By mid-morning in London, spot gold had retreated 1.5% to settle at $5,096.51/oz. During the session’s lowest point, prices touched $5,015.23/oz, coming dangerously close to slipping beneath the psychologically important $5,000 threshold. Gold futures contracts showed a 1.1% decline to $5,104.04/oz.

The market downturn followed a dramatic 30% surge in Brent crude prices, which temporarily climbed near $120 per barrel. This spike occurred after coordinated US and Israeli military operations targeted Iranian oil infrastructure during the weekend. Iran retaliated by launching attacks on vessels navigating the Strait of Hormuz, a critical chokepoint responsible for approximately 20% of worldwide oil distribution.
The dramatic oil spike rapidly shifted investor attention toward inflation dynamics — and the implications for monetary policy.
Inflation Fears Put Fed Back in Focus
Elevated crude oil prices have ripple effects throughout the broader economy, potentially accelerating inflationary pressures. Such developments diminish expectations for Federal Reserve interest rate reductions — while potentially increasing the likelihood of rate increases. Gold, as a non-yielding asset, typically underperforms when interest rate expectations trend upward.
The Bloomberg Dollar Spot Index advanced 0.3% on Monday, building on the previous week’s 1.3% gain. Dollar appreciation increases gold’s cost for international purchasers, compounding downward pressure on prices.
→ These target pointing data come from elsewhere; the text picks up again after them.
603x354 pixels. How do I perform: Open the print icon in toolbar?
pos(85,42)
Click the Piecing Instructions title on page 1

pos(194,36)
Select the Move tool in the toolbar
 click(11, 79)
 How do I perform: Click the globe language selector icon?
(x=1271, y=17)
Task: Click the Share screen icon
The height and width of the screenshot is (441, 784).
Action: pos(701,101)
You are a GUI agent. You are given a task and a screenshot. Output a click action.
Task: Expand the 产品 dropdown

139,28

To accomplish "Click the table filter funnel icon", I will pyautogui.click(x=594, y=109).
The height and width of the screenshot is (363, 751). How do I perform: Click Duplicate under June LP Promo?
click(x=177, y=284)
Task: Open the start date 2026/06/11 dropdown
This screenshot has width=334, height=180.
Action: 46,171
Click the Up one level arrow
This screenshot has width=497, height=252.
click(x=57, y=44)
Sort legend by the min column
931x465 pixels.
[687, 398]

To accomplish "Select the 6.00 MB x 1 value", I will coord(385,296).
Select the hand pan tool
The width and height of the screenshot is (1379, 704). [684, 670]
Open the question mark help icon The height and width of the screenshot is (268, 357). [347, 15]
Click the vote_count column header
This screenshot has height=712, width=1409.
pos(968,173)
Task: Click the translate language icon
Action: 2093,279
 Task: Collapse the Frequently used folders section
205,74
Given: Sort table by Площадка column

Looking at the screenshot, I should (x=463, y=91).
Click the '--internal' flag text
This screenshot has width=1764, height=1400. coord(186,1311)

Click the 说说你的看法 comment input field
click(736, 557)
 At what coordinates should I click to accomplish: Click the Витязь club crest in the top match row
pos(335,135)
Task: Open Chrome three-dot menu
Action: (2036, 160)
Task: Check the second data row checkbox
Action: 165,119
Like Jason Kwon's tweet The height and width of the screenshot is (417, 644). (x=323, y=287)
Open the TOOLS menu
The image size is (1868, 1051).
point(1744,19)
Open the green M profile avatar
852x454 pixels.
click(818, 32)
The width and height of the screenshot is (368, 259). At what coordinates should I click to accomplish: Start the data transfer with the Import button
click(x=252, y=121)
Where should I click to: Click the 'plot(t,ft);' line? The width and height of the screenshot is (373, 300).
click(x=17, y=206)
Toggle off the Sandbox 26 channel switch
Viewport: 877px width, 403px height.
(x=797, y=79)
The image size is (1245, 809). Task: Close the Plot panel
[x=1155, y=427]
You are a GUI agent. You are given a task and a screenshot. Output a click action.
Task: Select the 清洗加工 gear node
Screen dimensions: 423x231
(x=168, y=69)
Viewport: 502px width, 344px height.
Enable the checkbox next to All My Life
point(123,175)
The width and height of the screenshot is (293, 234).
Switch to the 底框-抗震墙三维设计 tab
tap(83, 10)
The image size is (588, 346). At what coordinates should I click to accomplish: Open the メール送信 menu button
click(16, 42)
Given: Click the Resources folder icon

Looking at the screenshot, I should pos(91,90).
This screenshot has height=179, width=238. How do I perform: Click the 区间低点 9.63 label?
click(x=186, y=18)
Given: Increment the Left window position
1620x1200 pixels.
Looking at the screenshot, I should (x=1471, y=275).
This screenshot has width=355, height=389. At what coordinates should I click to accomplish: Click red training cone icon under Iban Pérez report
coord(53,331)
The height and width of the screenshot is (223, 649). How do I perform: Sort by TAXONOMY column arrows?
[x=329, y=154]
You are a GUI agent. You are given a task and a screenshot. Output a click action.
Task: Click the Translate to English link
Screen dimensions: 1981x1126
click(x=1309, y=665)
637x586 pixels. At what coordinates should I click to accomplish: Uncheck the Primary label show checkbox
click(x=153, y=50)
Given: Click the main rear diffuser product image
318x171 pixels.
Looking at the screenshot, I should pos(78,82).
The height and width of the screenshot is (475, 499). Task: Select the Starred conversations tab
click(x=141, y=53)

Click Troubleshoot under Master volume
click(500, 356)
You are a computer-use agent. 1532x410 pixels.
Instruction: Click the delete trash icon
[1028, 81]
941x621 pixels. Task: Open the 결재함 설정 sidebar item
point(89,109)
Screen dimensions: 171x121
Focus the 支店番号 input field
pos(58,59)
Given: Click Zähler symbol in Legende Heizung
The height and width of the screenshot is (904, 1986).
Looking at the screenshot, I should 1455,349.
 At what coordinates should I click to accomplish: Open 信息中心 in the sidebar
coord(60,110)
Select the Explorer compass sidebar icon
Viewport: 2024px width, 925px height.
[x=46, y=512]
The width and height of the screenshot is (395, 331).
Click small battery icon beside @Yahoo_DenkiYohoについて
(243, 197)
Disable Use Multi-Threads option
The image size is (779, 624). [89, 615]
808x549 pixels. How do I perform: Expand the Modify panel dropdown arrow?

“In periods of geopolitically driven market stress, investors sometimes sell assets such as gold to raise cash,” said Christopher Wong, strategist at Oversea-Chinese Banking Corp. “Once that phase passes, geopolitical uncertainty typically continues to underpin demand for safe havens on dips.”
This dynamic tension — between safe-haven demand and interest rate concerns — has characterized gold’s volatile price action throughout recent weeks. The precious metal has oscillated between $5,000/oz and the record high near $5,600/oz established in late January.
Gold experienced approximately a 2% decline during the previous week. Although Friday’s disappointing US employment data temporarily boosted expectations for monetary easing, the subsequent oil market surge quickly eclipsed those sentiments.
Other Metals Also Under Pressure
Silver prices momentarily dropped below the $80/oz mark before staging a recovery. The session concluded with silver down 0.9% at $83.82/oz. Platinum experienced a 1.8% decrease while palladium declined 1.7%. Copper futures retreated 0.7% to finish at $12,781.0 per ton.
Notwithstanding Monday’s setback, gold maintains approximately 18% in gains for the current year. Sustained central bank acquisitions have provided consistent underlying support, with China’s central bank extending its gold purchasing streak to 16 consecutive months through February.
Ed Meir, analyst at Marex, indicated in Friday commentary that a rapid resolution to the Middle East conflict would likely diminish dollar strength and support gold prices, whereas a protracted conflict would elevate both yields and the dollar based on inflation expectations. Brent crude was recently trading approximately 12.5% higher for the session.